- Stored data entries
◆ ◆ ◆

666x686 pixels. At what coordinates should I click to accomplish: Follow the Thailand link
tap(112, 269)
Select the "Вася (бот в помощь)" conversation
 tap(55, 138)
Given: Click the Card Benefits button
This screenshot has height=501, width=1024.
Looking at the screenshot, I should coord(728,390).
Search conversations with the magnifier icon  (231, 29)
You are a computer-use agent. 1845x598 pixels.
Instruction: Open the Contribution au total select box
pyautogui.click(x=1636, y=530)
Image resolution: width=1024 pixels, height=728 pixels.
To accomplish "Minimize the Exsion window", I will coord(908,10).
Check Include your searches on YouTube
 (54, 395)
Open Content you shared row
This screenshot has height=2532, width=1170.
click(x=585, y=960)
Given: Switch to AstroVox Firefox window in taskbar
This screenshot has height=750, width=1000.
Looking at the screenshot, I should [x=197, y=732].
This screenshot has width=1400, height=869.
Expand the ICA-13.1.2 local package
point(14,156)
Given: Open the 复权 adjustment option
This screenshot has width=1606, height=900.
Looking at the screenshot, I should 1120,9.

◆ ◆ ◆

- Exercise instructions
Give back every entry exactly.

- The answer
666x686 pixels. At what coordinates should I click to accomplish: Follow the Thailand link
tap(112, 269)
Select the "Вася (бот в помощь)" conversation
 tap(55, 138)
Given: Click the Card Benefits button
This screenshot has height=501, width=1024.
Looking at the screenshot, I should coord(728,390).
Search conversations with the magnifier icon  (231, 29)
You are a computer-use agent. 1845x598 pixels.
Instruction: Open the Contribution au total select box
pyautogui.click(x=1636, y=530)
Image resolution: width=1024 pixels, height=728 pixels.
To accomplish "Minimize the Exsion window", I will coord(908,10).
Check Include your searches on YouTube
 (54, 395)
Open Content you shared row
This screenshot has height=2532, width=1170.
click(x=585, y=960)
Given: Switch to AstroVox Firefox window in taskbar
This screenshot has height=750, width=1000.
Looking at the screenshot, I should [x=197, y=732].
This screenshot has width=1400, height=869.
Expand the ICA-13.1.2 local package
point(14,156)
Given: Open the 复权 adjustment option
This screenshot has width=1606, height=900.
Looking at the screenshot, I should 1120,9.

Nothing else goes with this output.